> **COMPLETE THE FOLLOWING**:
[A] Translate this sentence from the article on data management into Spanish: "Some of those insights will be enablers of profitable new business models."
[B] In the article on data management, rewrite the passage starting with "It really is" and going on through "confidential or private.", renaming "nuggets" to "grains".
[C] Answer these questions from the article on data management:
(i) Who reports the piece?
(ii) In which markets does the article say this has already been seen?
(iii) What analogy does the article call perfectly suited to the area?

> **DOCUMENT SECTION**:
* * * * * * * * *
How to Stay Afloat
Egis has developed extensive experience in dealing with large data sets for its motorway operating companies and it is therefore imperative for the company to monitor emerging trends in data management, as Owen O’Reilly reports
Being able to source or gather and then analyse or process large amounts of data or very large datasets can provide insights in many areas. Some of those insights will be enablers of profitable new business models. We have seen this in the financial markets and we are now seeing it in all realms of business as each area recognises that real information insights can be embedded in masses of collected material.
It really is an area perfectly suited to a gold mining analogy: a mountain of data ore needs to be mined for perhaps very few nuggets of real information. Most of this data could be considered non-personal and benign but hidden within could be insights to an individual’s behaviour, a company’s business, or a group’s activities, all of which could potentially be confidential or private.
* * * * * * * * *
> **EXTRACTED MATERIAL**:
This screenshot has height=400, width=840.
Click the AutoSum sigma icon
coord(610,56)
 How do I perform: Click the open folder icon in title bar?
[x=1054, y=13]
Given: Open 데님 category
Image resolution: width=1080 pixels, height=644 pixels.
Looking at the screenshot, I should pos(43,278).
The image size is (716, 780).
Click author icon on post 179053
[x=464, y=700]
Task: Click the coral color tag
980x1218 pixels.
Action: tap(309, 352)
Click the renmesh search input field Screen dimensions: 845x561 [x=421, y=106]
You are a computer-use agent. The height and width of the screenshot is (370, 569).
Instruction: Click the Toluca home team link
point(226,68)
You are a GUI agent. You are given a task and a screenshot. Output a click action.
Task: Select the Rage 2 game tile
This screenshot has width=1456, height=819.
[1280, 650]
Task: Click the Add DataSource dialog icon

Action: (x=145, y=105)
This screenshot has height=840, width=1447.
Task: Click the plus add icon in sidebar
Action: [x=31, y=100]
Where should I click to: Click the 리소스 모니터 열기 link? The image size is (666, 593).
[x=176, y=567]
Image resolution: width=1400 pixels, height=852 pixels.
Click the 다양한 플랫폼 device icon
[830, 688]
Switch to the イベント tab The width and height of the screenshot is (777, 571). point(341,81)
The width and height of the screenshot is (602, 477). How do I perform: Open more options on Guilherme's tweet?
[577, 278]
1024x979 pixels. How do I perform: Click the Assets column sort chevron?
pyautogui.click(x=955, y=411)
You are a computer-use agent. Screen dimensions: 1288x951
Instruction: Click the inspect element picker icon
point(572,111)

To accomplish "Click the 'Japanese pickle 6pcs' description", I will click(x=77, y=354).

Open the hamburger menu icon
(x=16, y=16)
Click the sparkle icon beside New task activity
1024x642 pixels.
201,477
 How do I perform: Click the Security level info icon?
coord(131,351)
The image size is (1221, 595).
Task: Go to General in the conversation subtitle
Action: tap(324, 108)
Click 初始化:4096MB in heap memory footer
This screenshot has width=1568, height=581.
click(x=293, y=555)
* * * * * * * * *
> **ANSWERS BY TASK**:
[A] Algunas de esas percepciones permitirán nuevos modelos de negocio rentables.

[B]
It really is an area perfectly suited to a gold mining analogy: a mountain of data ore needs to be mined for perhaps very few grains of real information. Most of this data could be considered non-personal and benign but hidden within could be insights to an individual’s behaviour, a company’s business, or a group’s activities, all of which could potentially be confidential or private.

[C]
(i) Owen O'Reilly
(ii) The financial markets
(iii) A gold mining analogy